Car maker Hyundai Motor Europe, a Germany based division of Hyundai Motor Company, fell victim to a Black Basta ransomware attack, with attackers claiming to have obtained 3 TB of corporate data.

Initially, the company attributed the issues to routine IT problems. However, upon further investigation and disclosure of additional information regarding the data theft, Hyundai confirmed the cyberattack.

The company stated that they are currently investigating the unauthorized access to a portion of their network, with collaboration from external cybersecurity experts and legal authorities.

Data breaches at Viamedis and Almerys impact 33 million in France

Data breaches have impacted over 33 million individuals in France, with Viamedis and Almerys, two health care payment service providers, at the center of the incident.

These companies offer healthcare and insurance solutions, managing sensitive data for reimbursement purposes within France’s intricate insurance system. Viamedis disclosed the breach a week ago, citing exposure of beneficiary and health care professional information, including names, dates of birth and social security numbers, among others.

Almerys, though not yet officially confirmed, has also been reported to have suffered a breach impacting millions. While financial data was not compromised, the exposed information poses risks of phishing, identity theft and insurance fraud, prompting CNIL (France’s data protection authority) to initiate an investigation into the incident and ensure compliance with GDPR regulations.

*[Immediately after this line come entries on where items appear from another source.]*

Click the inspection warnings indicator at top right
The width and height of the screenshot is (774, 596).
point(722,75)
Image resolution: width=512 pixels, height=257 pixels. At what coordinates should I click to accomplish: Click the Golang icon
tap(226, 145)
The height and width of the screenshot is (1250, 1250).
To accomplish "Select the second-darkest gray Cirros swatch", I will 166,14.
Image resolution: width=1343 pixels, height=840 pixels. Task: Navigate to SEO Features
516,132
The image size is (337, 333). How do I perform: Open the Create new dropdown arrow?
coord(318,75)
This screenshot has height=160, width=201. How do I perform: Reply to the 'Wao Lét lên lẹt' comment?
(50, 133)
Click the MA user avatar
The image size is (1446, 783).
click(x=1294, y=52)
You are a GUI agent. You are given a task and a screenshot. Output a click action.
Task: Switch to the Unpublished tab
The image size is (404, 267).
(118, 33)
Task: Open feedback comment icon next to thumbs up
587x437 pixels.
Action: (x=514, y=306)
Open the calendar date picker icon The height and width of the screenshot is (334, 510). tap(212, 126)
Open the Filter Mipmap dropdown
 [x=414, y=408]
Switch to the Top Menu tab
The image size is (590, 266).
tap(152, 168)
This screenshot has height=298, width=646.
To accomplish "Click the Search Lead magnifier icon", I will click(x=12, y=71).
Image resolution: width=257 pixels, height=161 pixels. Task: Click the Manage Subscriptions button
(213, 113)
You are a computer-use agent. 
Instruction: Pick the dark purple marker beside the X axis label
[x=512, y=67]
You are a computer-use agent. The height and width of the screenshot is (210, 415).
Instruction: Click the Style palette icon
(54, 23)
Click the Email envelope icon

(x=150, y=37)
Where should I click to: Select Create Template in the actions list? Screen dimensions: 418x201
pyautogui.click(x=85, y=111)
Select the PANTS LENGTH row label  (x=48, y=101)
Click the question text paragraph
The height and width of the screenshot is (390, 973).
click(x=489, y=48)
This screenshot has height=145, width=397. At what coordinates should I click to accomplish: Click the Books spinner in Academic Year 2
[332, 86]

Lurie Children’s Hospital took systems offline after cyberattack

Lurie Children’s Hospital in Chicago faced disruptions in its IT systems following a cyberattack, leading to delays in medical care. The hospital, known for its vital pediatric services, with over 360 beds and a vast medical staff, announced the incident on its website and social media platforms, stating that network systems were taken offline as a precautionary measure.

Despite the challenges posed by the cyber incident, the hospital stated that it remains committed to providing safe and quality care to its patients, advising those in need of immediate medical attention to dial 911 or visit the nearest emergency department. While scheduled procedures have been delayed, and certain services like ultrasound and CT scans are inaccessible, the hospital continues to prioritize emergency situations and operate on a first-come, first-served basis.

Despite no ransomware gangs claiming responsibility, the incident underscores the ongoing threat faced by health care organizations, with some cybercriminal groups disregarding guidelines prohibiting attacks on hospitals in pursuit of financial gain.